# VORLIEGENDER TEXT
=====

Marian Wild: Lieber Herr Hess, Sie leiten das GNM jetzt seit rund drei Jahren, sind aber schon lange mit dem Haus vertraut. Wie wichtig ist aus Ihrer Sicht Albrecht Dürer für die DNS des Hauses?
Daniel Hess: Dürer ist sicherlich einer der bedeutendsten Namen innerhalb unserer Kunstsammlungen und er ist als Künstler weltweit einzigartig; wir haben nicht die größte Sammlung von seinen Gemälden, die befindet sich aufgrund historischer Zusammenhänge in Wien oder in München. Aber wir verwahren die einzige Sammlung, die Dürer als Inventor, als Erfinder, als Designer und als Universalkünstler zeigt, das kann kein anderes Museum abbilden. Vielleicht ist Dürer auch in dieser Zusammensetzung charakteristisch für unser Haus, weil er eben nicht nur ein bildender Künstler ist, sondern Universalkünstler, Theoretiker, Entwerfer für Kunstgewerbe. Wir sind ein Museum für Alltags- und Hochkultur mit einer europäischen Ausrichtung, insofern verkörpert Dürer im „Kleinen“ die ganze Idee des Hauses, und er ist sicherlich auch die Visitenkarte für Nürnberg weltweit: Seine Herkunft war ihm wichtig. Die Stadt ist nicht durch eine Adels-, sondern eine Bürgerkultur geprägt, und Dürer war ein Handwerkersohn, der sich etabliert hat in einem Innovationszentrum, das sich in vielen Handwerksbereichen durch eine unglaubliche High-End-Qualität auszeichnete. Nürnberg ist aber auch einer der wichtigsten Orte für die Wiederentdeckung des Mittelalters und die Erfindung der Romantik, gleichzeitig auch für die Industrialisierung. Es gab viele Brüche und Spannungen in der Stadtgeschichte.

=====

# ERFASSTE ANGABEN
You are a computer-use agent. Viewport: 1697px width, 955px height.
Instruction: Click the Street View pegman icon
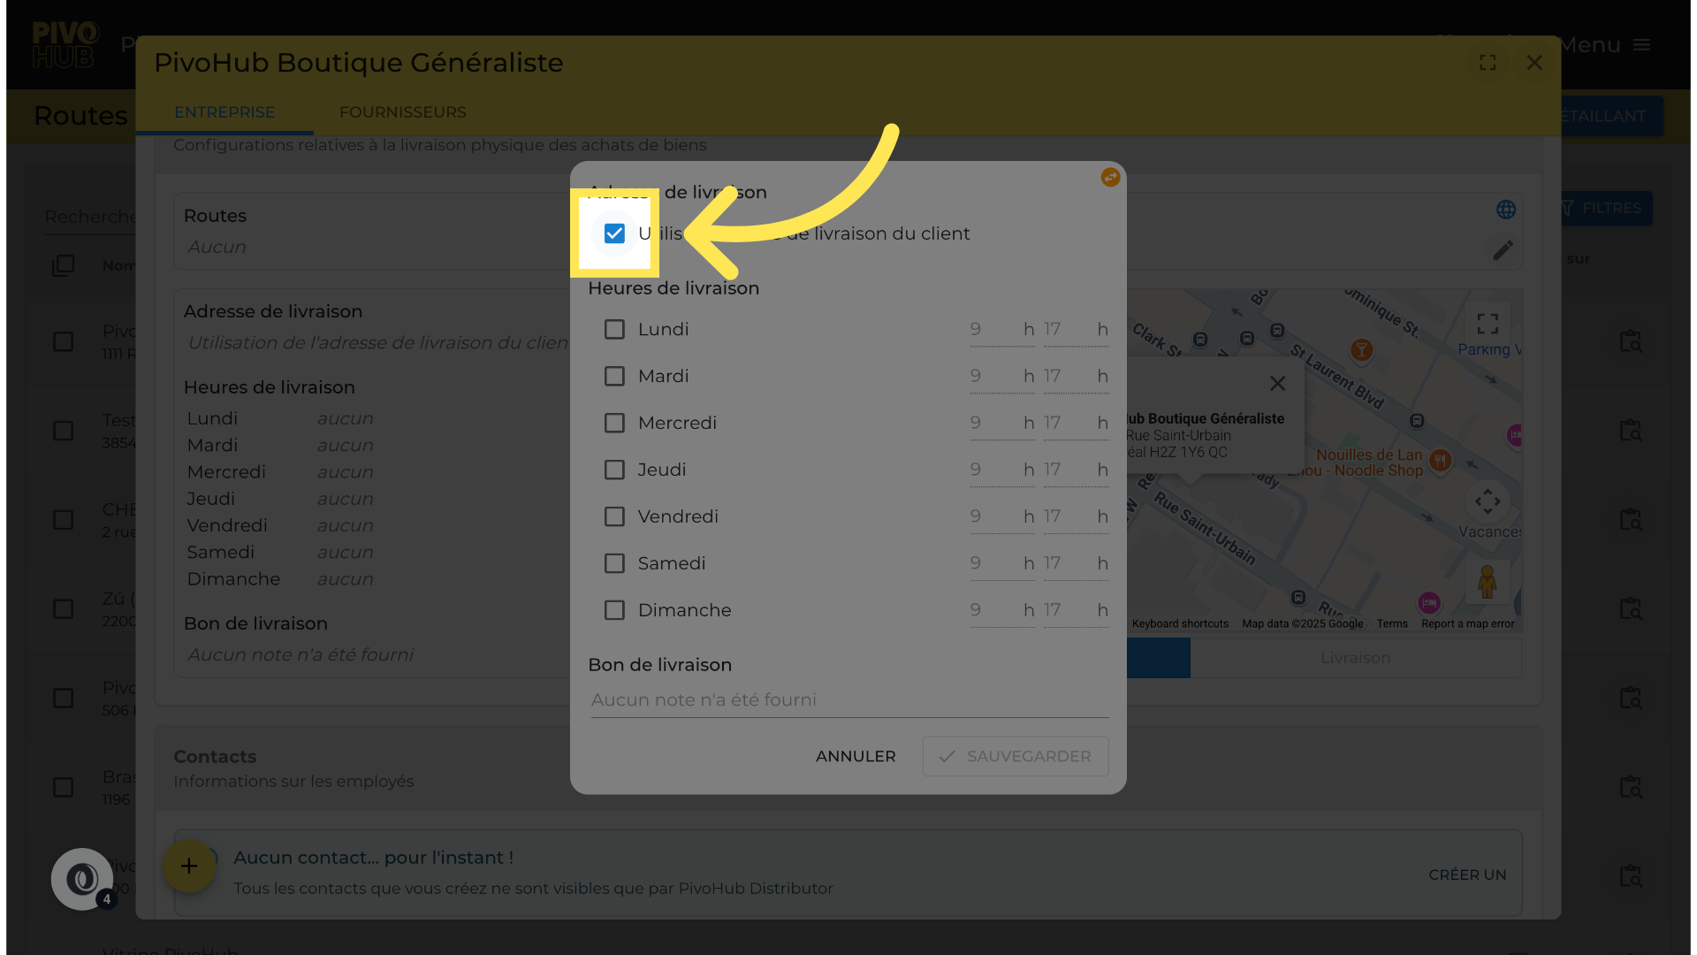point(1487,582)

=====

# AUFGABEN
(A) Entnehmen Sie dem Interview über Dürer wortgetreu den Abschnitt von „Marian Wild: Lieber“ bis „DNS des Hauses?“.
(B) Wo befindet sich laut dem Interview über Dürer die größte Sammlung seiner Gemälde?

# LÖSUNGEN
(A)
Marian Wild: Lieber Herr Hess, Sie leiten das GNM jetzt seit rund drei Jahren, sind aber schon lange mit dem Haus vertraut. Wie wichtig ist aus Ihrer Sicht Albrecht Dürer für die DNS des Hauses?

(B) In Wien oder in München.